Intervention de Nathalie Vabres

Réunion du jeudi 24 septembre 2020 à 14h00
Commission d'enquête pour mesurer et prévenir les effets de la crise du covid-19 sur les enfants et la jeunesse

Nathalie Vabres, pédiatre au CHU de Nantes, membre du bureau de la Société française de pédiatrie médico-légale :

Par exemple, à la reprise de l'école, un garçon de 7 ans n'avait pas de couverts pour son pique-nique à l'école et aucun adulte ne lui a prêté de couverts. Cela peut paraître tout bête, mais il a fait pipi dans sa culotte l'après-midi alors que cela ne lui était jamais arrivé. Le soir, quand il est rentré, il n'a pas pu expliquer ce qui s'était passé. Il n'a pas osé manger avec ses doigts et aucun adulte ne lui a prêté de fourchette alors que nous savions largement à cette période qu'il suffisait de laver la fourchette sans que cela ne pose problème.

Ce sont aussi des frères et sœurs qui ne peuvent pas être ensemble à la cantine ou à l'intercours dans une école primaire, alors qu'ils habitent dans la même maison.

Chez les moins de 10 ans, certaines données montrent que nous pouvons faire fonctionner notre bon sens. Pour l'enfant choyé par des parents qui s'ajustent à lui et qui respectent ses besoins fondamentaux, ces tracasseries ou petites maltraitances institutionnelles seront compensées. En revanche, pour les enfants plus vulnérables, soit parce qu'ils ont des parents maltraitants soit parce que leurs parents eux-mêmes sont vulnérables, carencés, dépendants d'une drogue, en situation monoparentale ou incapables de s'ajuster, ces petites humiliations, difficultés ou manques de bienveillance ne seront pas compensés et ils peuvent générer de graves dégâts chez les enfants.

Pour les plus petits qui sont face à une personne masquée toute la journée et qui sont carencés dans leur développement du fait d'un milieu familial insuffisamment étayant, la situation devient très compliquée.
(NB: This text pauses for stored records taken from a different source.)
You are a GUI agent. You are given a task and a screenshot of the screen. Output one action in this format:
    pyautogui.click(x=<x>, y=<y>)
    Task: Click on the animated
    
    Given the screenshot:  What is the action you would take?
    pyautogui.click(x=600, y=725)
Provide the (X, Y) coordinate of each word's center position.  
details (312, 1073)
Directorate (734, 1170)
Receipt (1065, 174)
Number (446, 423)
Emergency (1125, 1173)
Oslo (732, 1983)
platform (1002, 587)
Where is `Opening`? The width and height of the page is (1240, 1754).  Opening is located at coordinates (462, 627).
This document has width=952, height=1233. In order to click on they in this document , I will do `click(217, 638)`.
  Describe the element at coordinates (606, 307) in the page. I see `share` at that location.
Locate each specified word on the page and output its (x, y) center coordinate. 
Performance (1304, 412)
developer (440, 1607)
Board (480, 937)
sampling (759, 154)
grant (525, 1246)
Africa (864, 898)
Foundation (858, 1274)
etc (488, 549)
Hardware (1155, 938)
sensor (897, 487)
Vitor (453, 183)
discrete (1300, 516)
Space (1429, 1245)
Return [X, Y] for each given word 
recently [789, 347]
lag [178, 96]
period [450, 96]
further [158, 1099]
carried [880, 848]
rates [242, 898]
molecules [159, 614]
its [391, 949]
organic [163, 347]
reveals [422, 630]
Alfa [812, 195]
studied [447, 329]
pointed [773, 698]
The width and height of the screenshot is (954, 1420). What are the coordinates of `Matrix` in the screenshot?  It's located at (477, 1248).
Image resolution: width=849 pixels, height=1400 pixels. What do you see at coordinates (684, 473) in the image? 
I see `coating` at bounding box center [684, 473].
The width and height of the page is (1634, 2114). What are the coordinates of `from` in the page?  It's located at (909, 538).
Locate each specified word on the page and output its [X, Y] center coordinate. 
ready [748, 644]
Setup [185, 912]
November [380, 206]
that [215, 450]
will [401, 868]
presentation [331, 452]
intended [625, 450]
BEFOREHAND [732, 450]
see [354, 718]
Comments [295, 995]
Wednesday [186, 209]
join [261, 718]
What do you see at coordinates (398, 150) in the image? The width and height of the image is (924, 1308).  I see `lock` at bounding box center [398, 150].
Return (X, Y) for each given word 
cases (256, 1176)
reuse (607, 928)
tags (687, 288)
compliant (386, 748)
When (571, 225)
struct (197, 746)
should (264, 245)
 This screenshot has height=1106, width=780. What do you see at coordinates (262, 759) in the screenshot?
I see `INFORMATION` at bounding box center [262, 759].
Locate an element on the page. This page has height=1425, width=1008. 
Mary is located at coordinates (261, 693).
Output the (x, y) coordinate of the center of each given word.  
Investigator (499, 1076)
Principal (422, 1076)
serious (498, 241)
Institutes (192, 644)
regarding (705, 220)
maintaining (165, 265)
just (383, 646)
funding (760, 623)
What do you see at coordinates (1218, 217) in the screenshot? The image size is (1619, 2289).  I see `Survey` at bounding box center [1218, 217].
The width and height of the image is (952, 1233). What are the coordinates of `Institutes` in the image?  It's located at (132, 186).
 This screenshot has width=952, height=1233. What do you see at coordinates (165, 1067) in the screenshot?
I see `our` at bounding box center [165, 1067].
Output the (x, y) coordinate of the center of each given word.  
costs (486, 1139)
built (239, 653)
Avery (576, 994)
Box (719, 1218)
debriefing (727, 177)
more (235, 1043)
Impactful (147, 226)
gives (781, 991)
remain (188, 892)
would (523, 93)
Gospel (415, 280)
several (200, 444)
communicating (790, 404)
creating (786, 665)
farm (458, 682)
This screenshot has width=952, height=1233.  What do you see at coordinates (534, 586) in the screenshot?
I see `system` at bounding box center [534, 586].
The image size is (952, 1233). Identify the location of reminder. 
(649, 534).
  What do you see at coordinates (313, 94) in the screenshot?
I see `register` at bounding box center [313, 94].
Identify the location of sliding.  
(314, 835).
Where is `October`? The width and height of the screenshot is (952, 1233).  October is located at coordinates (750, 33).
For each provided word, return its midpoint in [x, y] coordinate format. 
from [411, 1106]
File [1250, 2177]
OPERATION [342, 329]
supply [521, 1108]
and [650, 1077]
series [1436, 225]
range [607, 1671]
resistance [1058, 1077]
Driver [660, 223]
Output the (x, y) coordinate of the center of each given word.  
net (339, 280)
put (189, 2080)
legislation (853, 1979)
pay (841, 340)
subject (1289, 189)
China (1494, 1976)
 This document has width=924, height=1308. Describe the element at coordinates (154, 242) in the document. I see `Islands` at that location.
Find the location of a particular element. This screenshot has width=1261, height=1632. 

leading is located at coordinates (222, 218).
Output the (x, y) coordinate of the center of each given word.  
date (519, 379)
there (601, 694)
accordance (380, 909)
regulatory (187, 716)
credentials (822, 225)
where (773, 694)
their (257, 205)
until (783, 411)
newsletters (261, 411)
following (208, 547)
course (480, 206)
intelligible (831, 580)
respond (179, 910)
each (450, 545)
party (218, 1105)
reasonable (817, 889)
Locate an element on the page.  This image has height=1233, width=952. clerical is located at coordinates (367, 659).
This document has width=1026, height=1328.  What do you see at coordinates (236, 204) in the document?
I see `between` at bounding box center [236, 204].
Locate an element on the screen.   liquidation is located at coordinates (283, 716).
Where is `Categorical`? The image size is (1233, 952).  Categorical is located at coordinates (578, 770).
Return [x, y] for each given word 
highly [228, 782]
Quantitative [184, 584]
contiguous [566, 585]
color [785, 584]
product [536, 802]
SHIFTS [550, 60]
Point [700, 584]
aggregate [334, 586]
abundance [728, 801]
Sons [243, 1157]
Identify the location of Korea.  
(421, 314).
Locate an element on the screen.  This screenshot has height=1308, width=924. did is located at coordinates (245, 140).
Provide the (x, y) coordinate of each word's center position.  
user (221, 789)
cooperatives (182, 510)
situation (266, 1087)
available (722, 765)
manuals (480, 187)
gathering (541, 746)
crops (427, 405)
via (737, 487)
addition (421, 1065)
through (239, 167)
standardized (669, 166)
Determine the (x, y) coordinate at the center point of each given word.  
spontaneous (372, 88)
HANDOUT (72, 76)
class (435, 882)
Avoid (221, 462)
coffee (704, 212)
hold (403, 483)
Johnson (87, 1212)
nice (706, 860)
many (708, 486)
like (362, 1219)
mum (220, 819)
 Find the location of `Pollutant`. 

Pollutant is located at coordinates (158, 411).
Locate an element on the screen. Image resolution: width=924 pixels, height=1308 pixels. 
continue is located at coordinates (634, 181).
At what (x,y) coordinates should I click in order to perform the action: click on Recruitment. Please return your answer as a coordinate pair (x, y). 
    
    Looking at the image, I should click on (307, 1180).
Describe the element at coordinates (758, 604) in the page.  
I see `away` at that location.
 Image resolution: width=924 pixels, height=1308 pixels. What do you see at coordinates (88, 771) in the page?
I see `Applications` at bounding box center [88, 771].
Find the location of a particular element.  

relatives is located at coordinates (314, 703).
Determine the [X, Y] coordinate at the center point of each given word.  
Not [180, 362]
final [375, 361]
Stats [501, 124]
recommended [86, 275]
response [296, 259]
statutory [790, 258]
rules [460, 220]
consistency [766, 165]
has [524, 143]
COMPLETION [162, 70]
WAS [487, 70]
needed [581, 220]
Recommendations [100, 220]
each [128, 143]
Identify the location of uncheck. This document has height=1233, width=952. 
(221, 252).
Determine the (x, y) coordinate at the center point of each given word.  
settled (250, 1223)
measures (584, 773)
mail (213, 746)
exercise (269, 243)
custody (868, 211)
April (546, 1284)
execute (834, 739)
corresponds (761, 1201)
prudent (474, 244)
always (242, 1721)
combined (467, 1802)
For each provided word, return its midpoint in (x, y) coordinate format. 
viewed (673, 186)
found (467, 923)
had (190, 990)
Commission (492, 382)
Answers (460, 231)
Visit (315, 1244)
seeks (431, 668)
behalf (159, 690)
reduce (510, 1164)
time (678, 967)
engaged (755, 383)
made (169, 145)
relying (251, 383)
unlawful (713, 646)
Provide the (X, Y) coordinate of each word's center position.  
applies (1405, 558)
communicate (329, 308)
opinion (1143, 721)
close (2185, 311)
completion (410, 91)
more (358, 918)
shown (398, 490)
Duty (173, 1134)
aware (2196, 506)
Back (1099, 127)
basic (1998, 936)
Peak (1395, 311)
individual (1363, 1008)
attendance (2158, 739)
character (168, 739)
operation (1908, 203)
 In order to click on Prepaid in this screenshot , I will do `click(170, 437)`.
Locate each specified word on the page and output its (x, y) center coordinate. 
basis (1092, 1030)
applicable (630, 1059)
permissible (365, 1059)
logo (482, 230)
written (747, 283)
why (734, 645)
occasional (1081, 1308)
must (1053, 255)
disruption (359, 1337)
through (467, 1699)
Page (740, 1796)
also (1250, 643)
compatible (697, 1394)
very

Cela l'est d'autant plus si les étayages habituels sont absents, tels que les professionnels de l'enfance intervenant à domicile ou les instituts, qui ont fermé.

Dans un autre exemple, un enfant d'environ 8 ou 9 ans souffrant de troubles du neurodéveloppement est placé parce qu'il subit des maltraitances. Il s'agite beaucoup et il est en grande difficulté. Durant toutes les vacances scolaires, il va dans un établissement spécialisé d'un département voisin. À chaque retour de cette structure, l'équipe de protection de l'enfance constate une amélioration de ses troubles, car il y est bien et il y retrouve des amis. Cet établissement a été fermé par décision préfectorale avec interdiction d'accueillir un groupe de moins de quinze enfants, alors que, selon les données disponibles sur le Covid, l'accueil aurait pu être maintenu.

À la fois pour cette crise et pour une éventuelle autre, voilà comment nous pouvons mettre tous les enfants au centre de nos préoccupations, et particulièrement les enfants vulnérables, car l'enfant est notre avenir. À chaque fois que nous prenons une mesure, nous devons réfléchir au bénéfice/risque par rapport à son développement et à ses droits, et ce, dans une démarche éthique. Je pense que nous ne nous sommes pas toujours comportés de manière éthique et je voulais vous faire part ici de ma colère par rapport à cela.